**What is being asked**:
Copy each line of the records below that contains the word "Open", treating uppercase and lowercase letters as distinct.

**Records supplied**:
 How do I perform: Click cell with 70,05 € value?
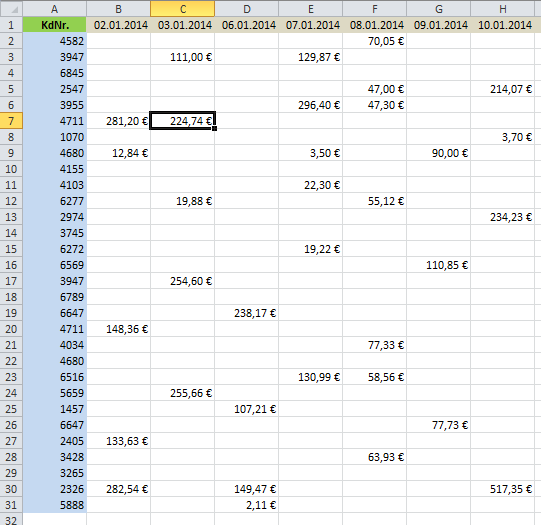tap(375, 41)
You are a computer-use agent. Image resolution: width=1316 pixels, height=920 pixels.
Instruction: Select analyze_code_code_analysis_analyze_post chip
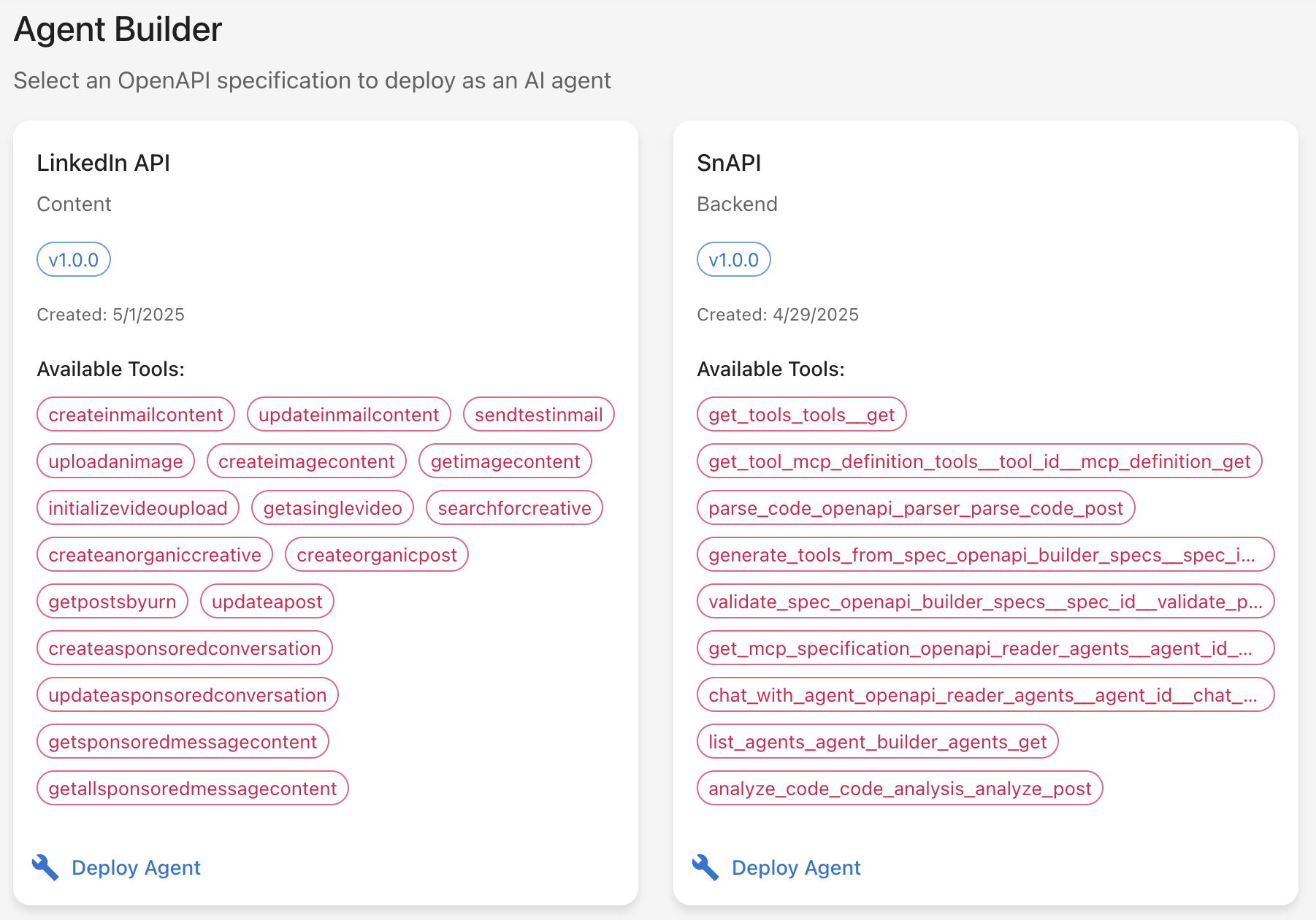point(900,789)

* * *

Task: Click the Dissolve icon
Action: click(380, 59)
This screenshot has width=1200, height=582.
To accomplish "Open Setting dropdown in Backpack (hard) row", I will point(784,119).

==

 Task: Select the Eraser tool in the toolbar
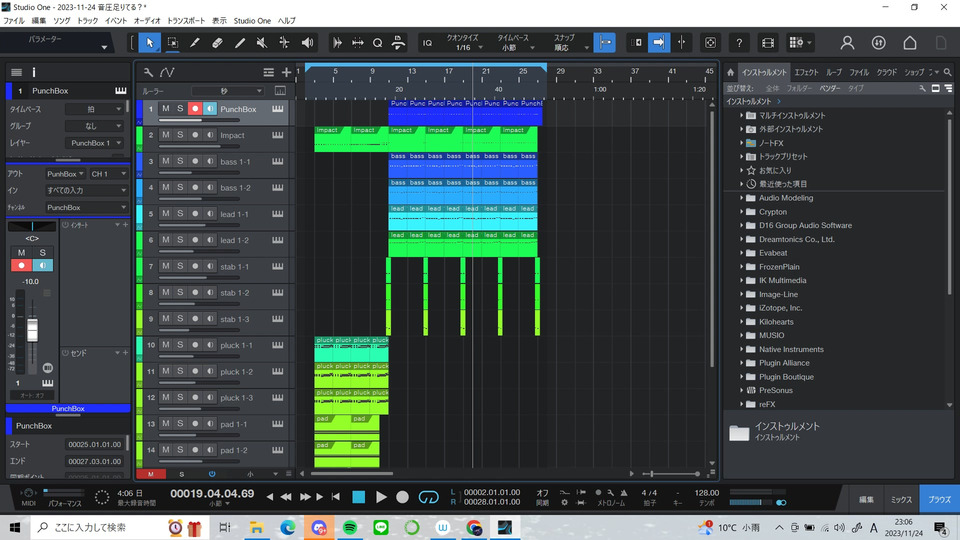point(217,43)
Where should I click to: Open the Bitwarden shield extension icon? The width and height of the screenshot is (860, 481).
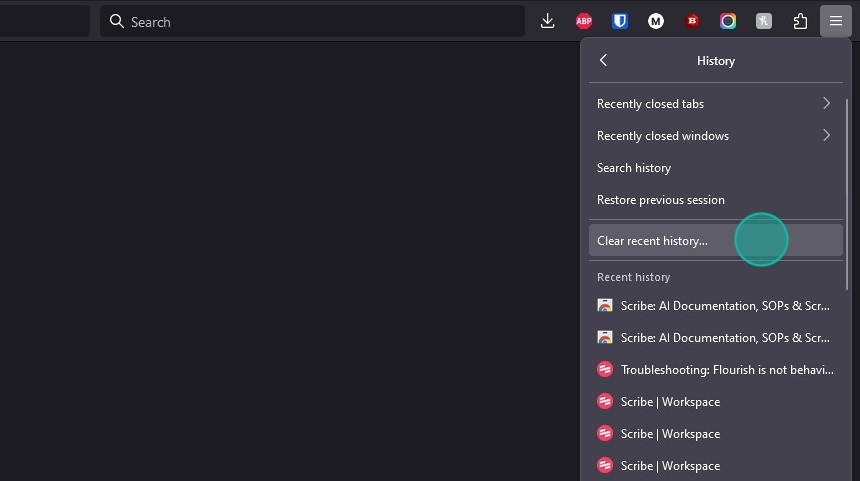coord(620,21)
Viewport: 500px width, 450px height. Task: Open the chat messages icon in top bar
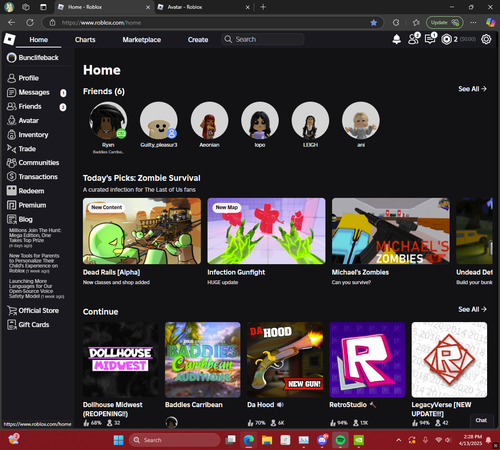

**Output below**:
To accomplish "Open Setting dropdown in Backpack (hard) row", I will point(784,119).
Where should I click to: Open the Bitwarden shield extension icon? The width and height of the screenshot is (860, 481).
Viewport: 500px width, 450px height. Task: Open the chat messages icon in top bar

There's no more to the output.